The only thing that seems odd now, is
WHY can one just say x=sinhz? Was that shown in the question somehow already that I'm not seeing?

I agree with you that it is odd the order we did it...

The better way to approach is to let z = arcsinh(x) (so we're introducing a new variable z... x is already given.)... and then from there saying x = sinh(z).
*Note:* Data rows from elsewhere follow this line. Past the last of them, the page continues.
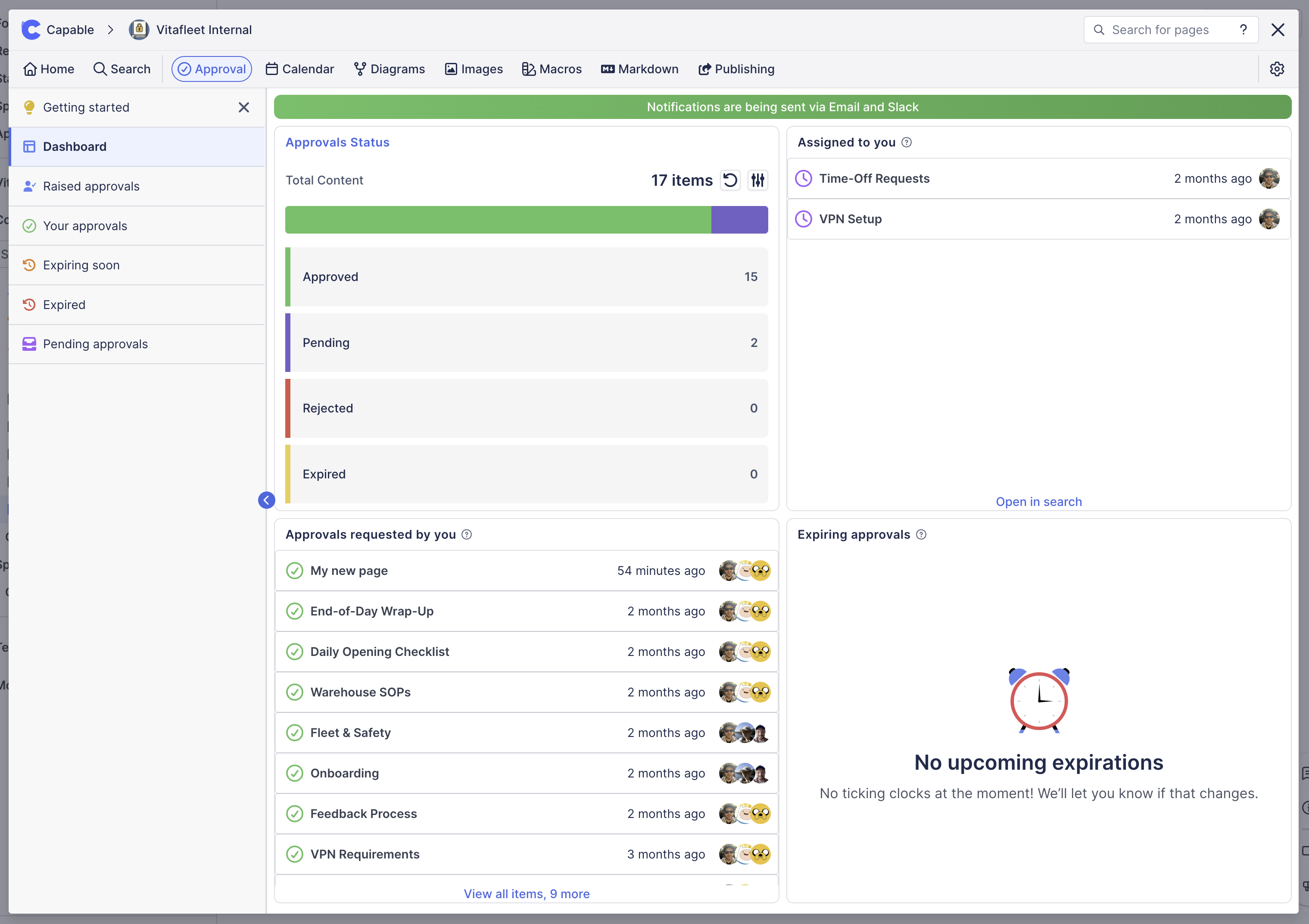Click info icon beside Approvals requested by you
1309x924 pixels.
tap(467, 534)
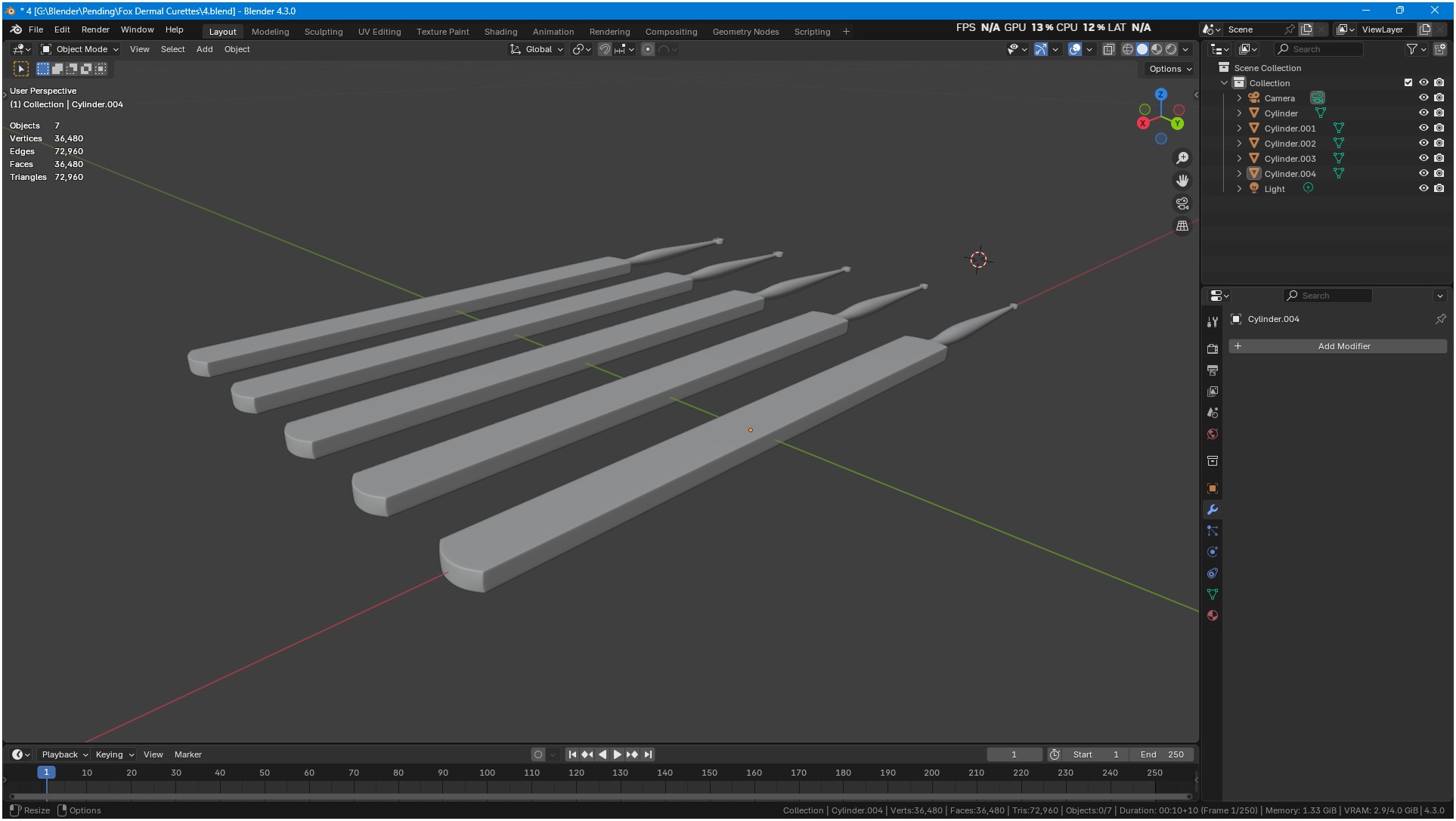Click the zoom magnifier viewport icon

(1182, 158)
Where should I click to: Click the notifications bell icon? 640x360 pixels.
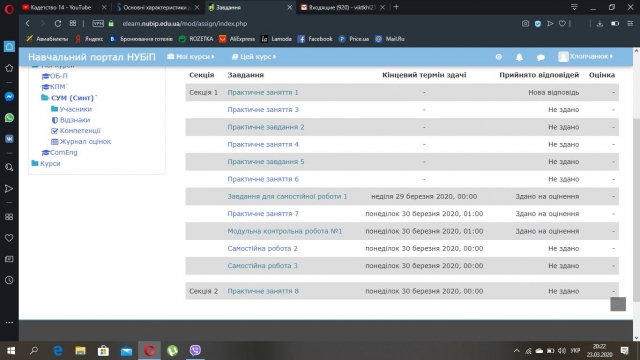pyautogui.click(x=519, y=57)
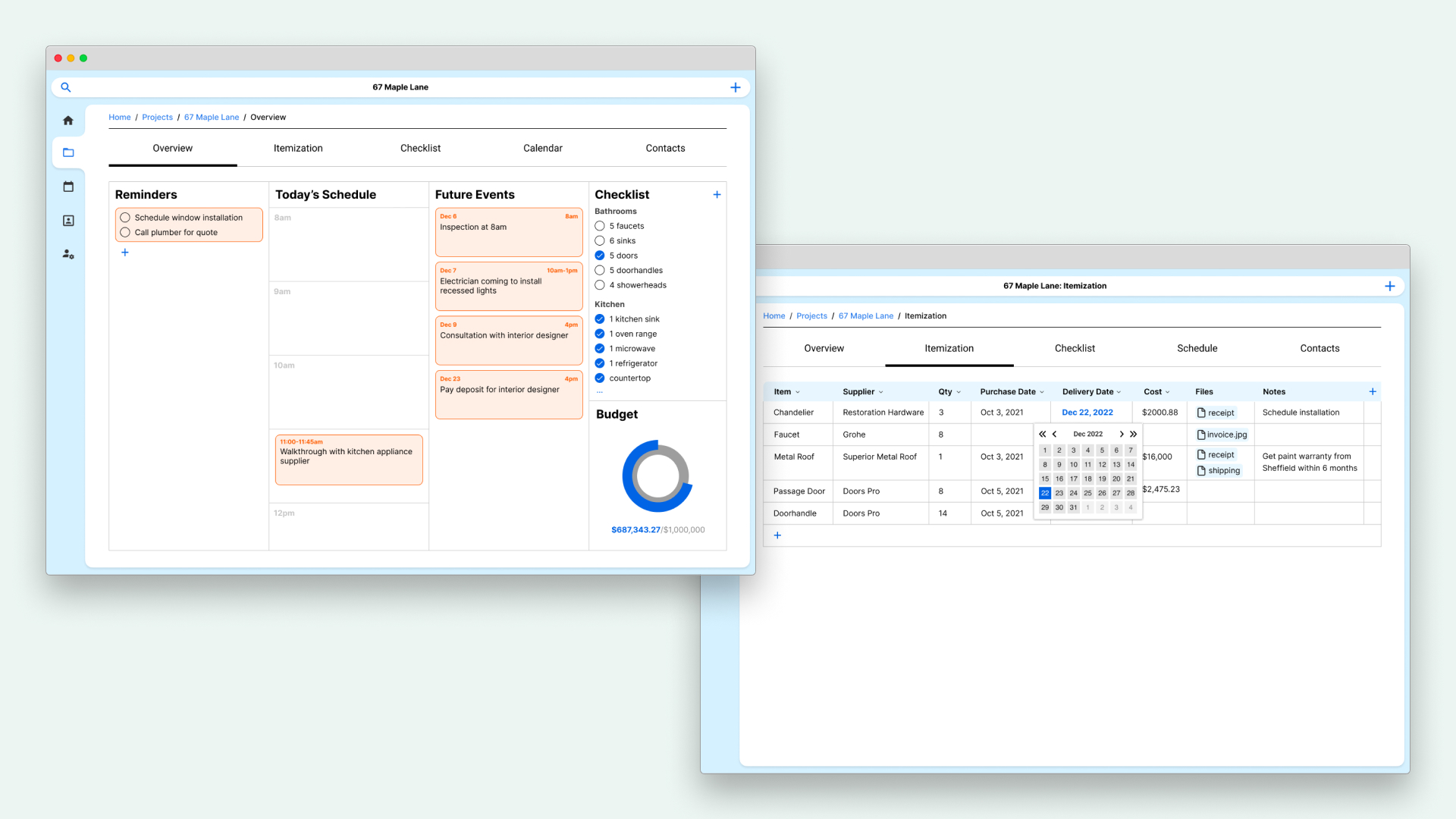Open the invoice.jpg file attachment
The width and height of the screenshot is (1456, 819).
click(x=1222, y=435)
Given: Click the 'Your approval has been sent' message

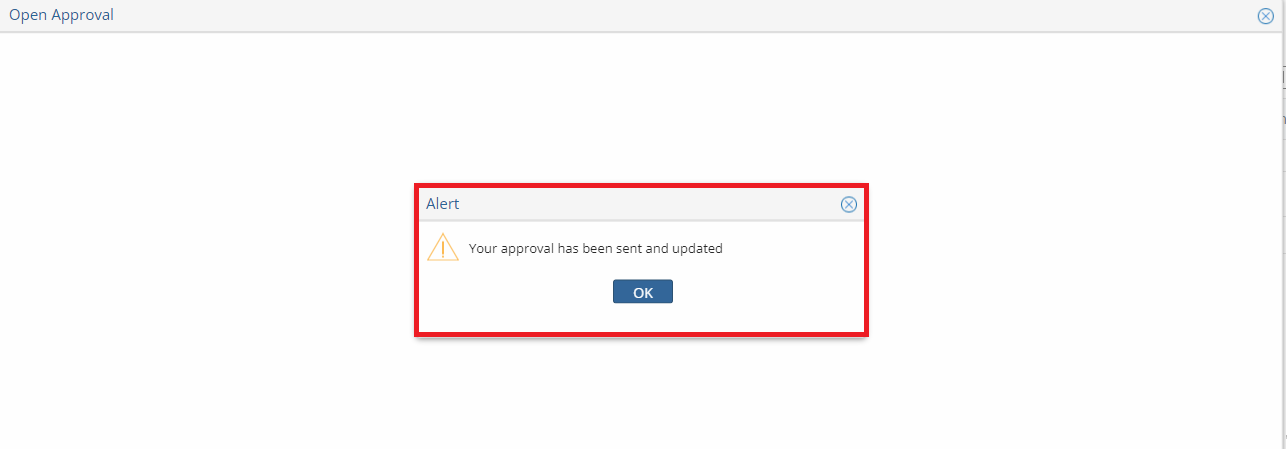Looking at the screenshot, I should [595, 249].
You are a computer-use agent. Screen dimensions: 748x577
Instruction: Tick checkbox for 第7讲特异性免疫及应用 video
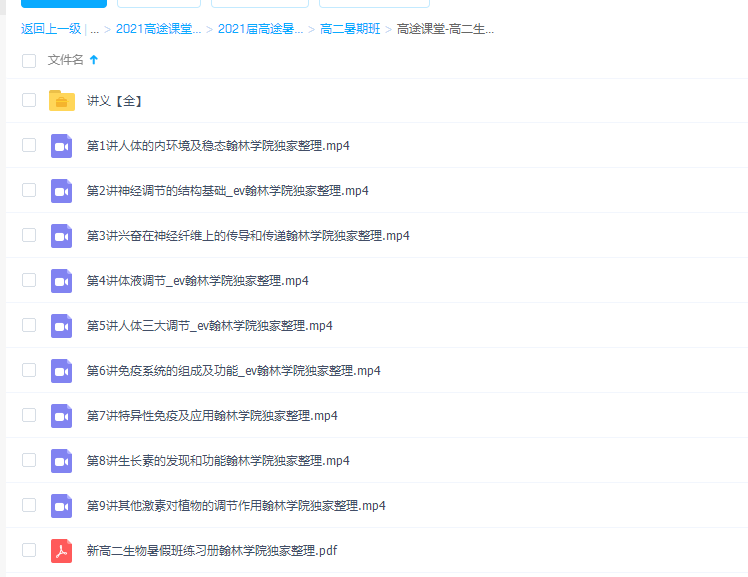click(x=29, y=415)
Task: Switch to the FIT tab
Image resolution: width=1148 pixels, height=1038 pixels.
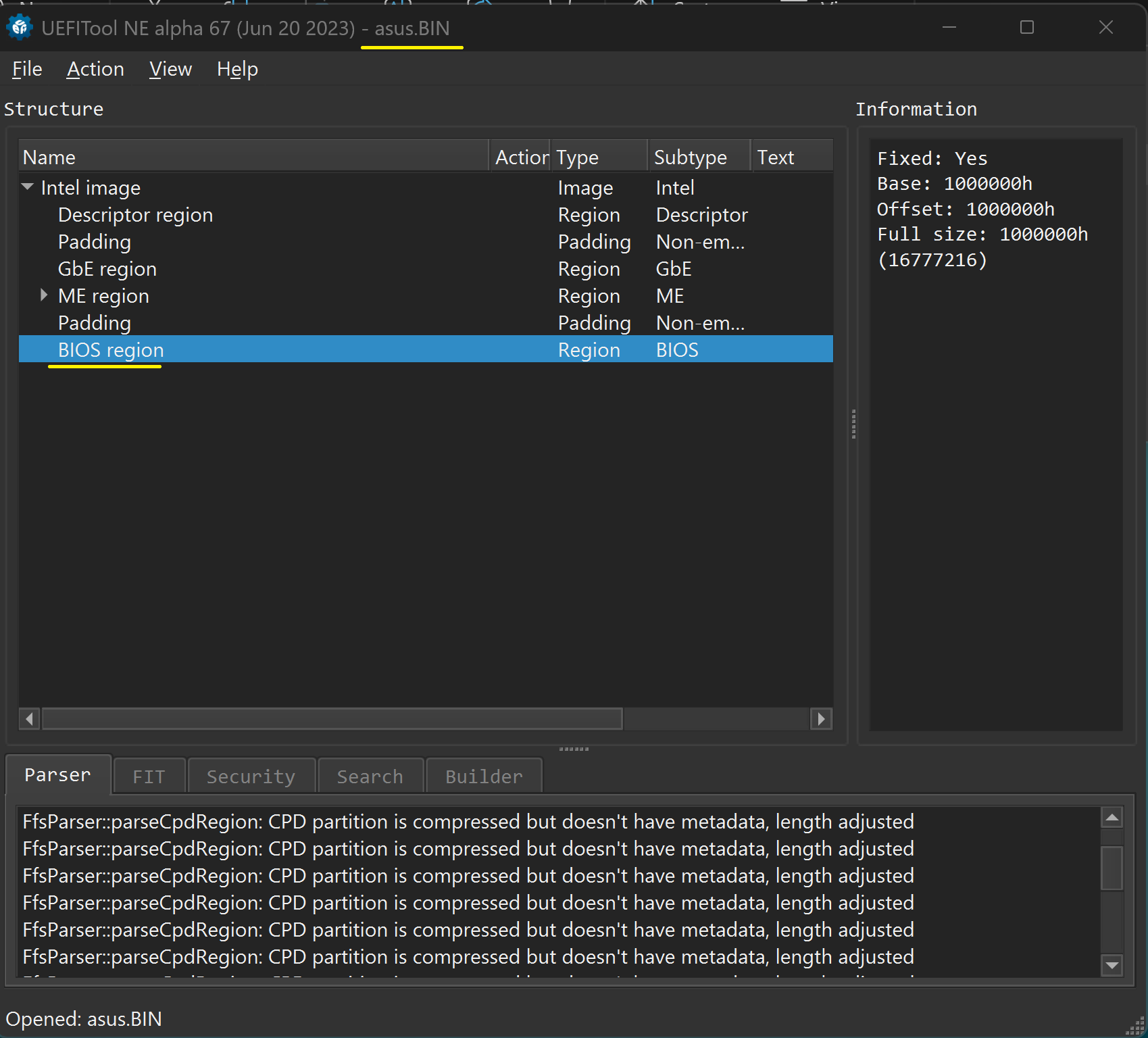Action: pos(149,776)
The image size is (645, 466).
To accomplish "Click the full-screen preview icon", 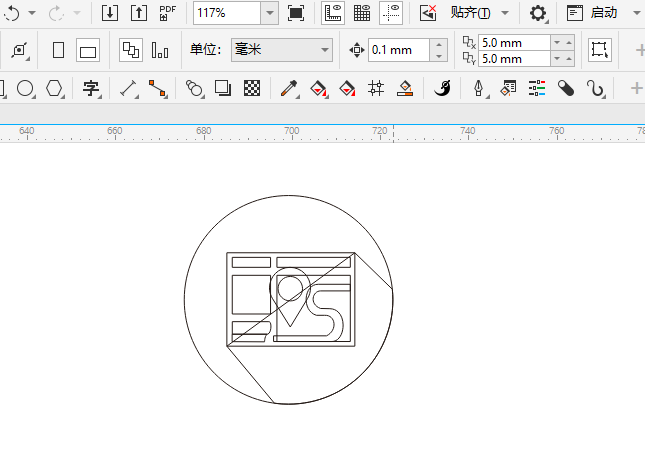I will (x=296, y=13).
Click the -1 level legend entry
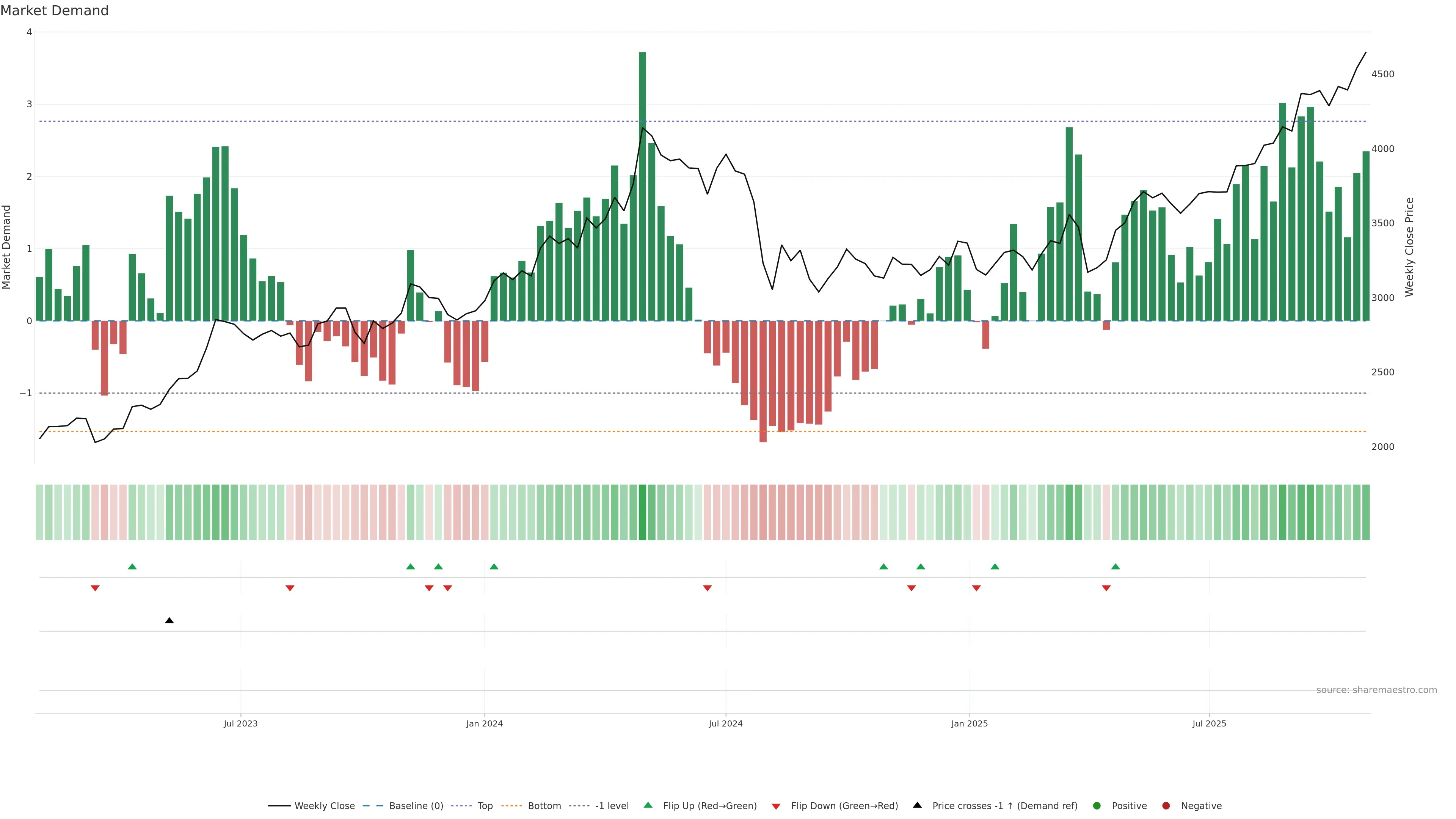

I think that makes more sense.

 

[Oblio]

So, am I correct in thinking though, that this is only true SINCE x =sinhx.
I mean, they made it a 'Hint', but that definition of x is completely necessary to solve it, isn't it?

Without the hint, it couldn't be done?

 

[Oblio]

I guess I mean, it should written that the statement is true WHEN x =sinhz. (made a typo above i see)

 

[Oblio]

agree or am i missing something still? lol

 

[learningphysics]

So, am I correct in thinking though, that this is only true SINCE x =sinhx.
I mean, they made it a 'Hint', but that definition of x is completely necessary to solve it, isn't it?

Without the hint, it couldn't be done?

No, that definition wasn't necessary...

We need to define z = arcsinh(x). we're not defining x... x is already given... we define z = arcsinh(x), and then we get x = sinh(z). but this isn't a definition... just a relationship... z is the variable being defined.

given any variable... say u...

I can simply define v = arcsinh(u). now I have defined v not u... but u = sinh(v), because of the way v has been defined.

 

[learningphysics]

I guess I mean, it should written that the statement is true WHEN x =sinhz. (made a typo above i see)

z is defined in such a way that x = sinhz... in other words we create a variable z that is defined as arcsinh(x).

so z is being defined, not x.

 

[Oblio]

So, am I correct in thinking though, that this is only true SINCE x =sinhx.
I mean, they made it a 'Hint', but that definition of x is completely necessary to solve it, isn't it?

Without the hint, it couldn't be done?

Ok, switch x for z.
Was it necessary for the question to define z?

 

[learningphysics]

Ok, switch x for z.
Was it necessary for the question to define z?

The question didn't have to define it... the question suggested it as a hint to help you solve the problem...

Even if the question didn't define it... you could define a variable as arcsinh(x), to help you solve the problem.

The question is simply prove that arcsin(x) = integral(...)

The z = arcsinh(x) is only a hint to solve the problem... the question is complete even without that hint.